Cashflow – Track The Ball per game
We have presented the figures in this way to demonstrate how few people we need to get our money back in each game, and how profitable it will be if we can attract a few more. We think these figures are very pessimistic in every column.
The two sets of figures for each game are indicative of a “break-even” scenario and one, still conservative, in which, hopefully, we have been able to show the potential profit from the game.
Here is the “step-by-step” calculations for the first line of the graphic, which will most easily explain how we have arrived at the figures shown.

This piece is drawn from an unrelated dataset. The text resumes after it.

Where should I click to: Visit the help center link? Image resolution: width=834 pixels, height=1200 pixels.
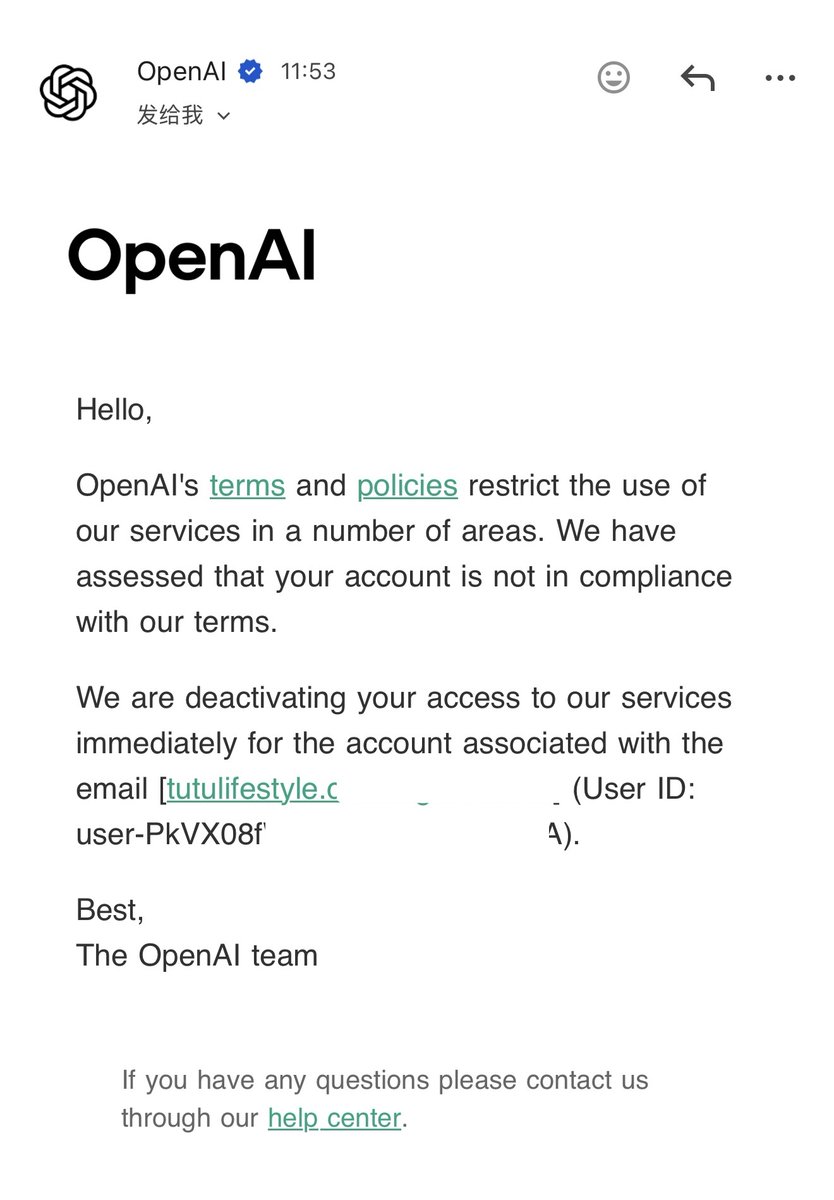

Assuming an “average” player will be prepared to spend $10 (which will buy them 100 turns), we have reckoned on attracting the bare minimum of just 250 players.

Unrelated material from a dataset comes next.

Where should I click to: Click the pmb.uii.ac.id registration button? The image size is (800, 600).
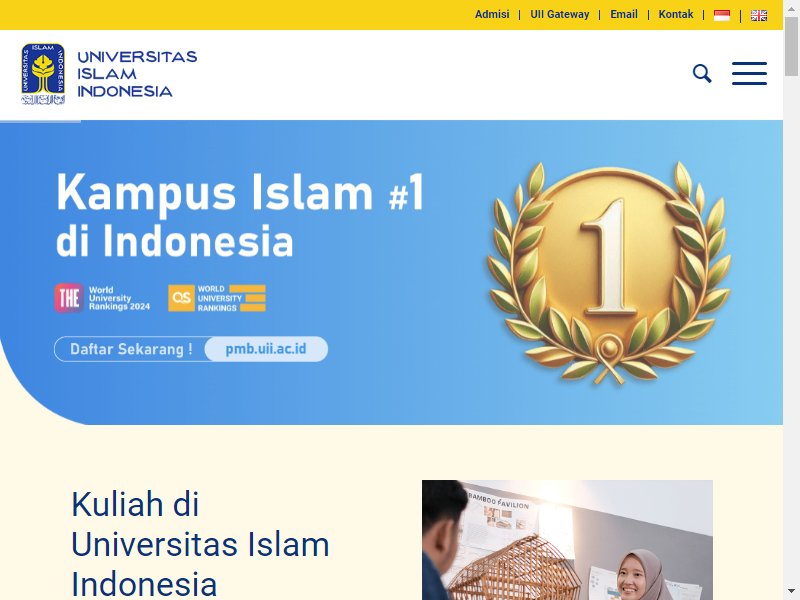(266, 349)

This would mean a total of 25,000 turns at 10c per turn, giving revenue of $2,500. Take out the GST which, apparently will be owing, and that will leave $2,272.73. I have reckoned on losing as much as 15 per cent of the ticket price in discounting and giveaway, so taking 85 per cent of that leaves $1931.82 and removing 35 per
cent for the prizemoney ($676.14) leaves $1255.68.
Then there are the fixed costs – we have allowed $500 per game for the graphics work (leaves $755.68), $500 for the initial, or seed, prizemoney ($255.68), and $200 for administration and overhead (if we were to start a new 10c game 360 times a year and a $1 game 50 times a year, that would be $82,000), and we’re left with $55.68, or “break-even”.
Each line has been calculated using the same logic.
We have included GST as a precaution, since it is now due to be introduced in July next year. If it doesn’t happen, it’s a bonus.
It’s important to remember that just one player will win each game, and they will do so by persisting through several hundred turns. It makes no difference to their experience in the game whether, at the end of the competition, there have been 100 other turns, or 1 million other turns… in other words, more total turns does not, in itself, mean the puzzle will be solved more quickly.
We hope to excite enough interest to start a new 10c game every day, and a new $1 game at least once a week.
We believe the interest is already there – botb.com, a UK site where Spot The Ball players can win a car reported revenue in the past financial year of £10.81 million, up 7 per cent on the previous year.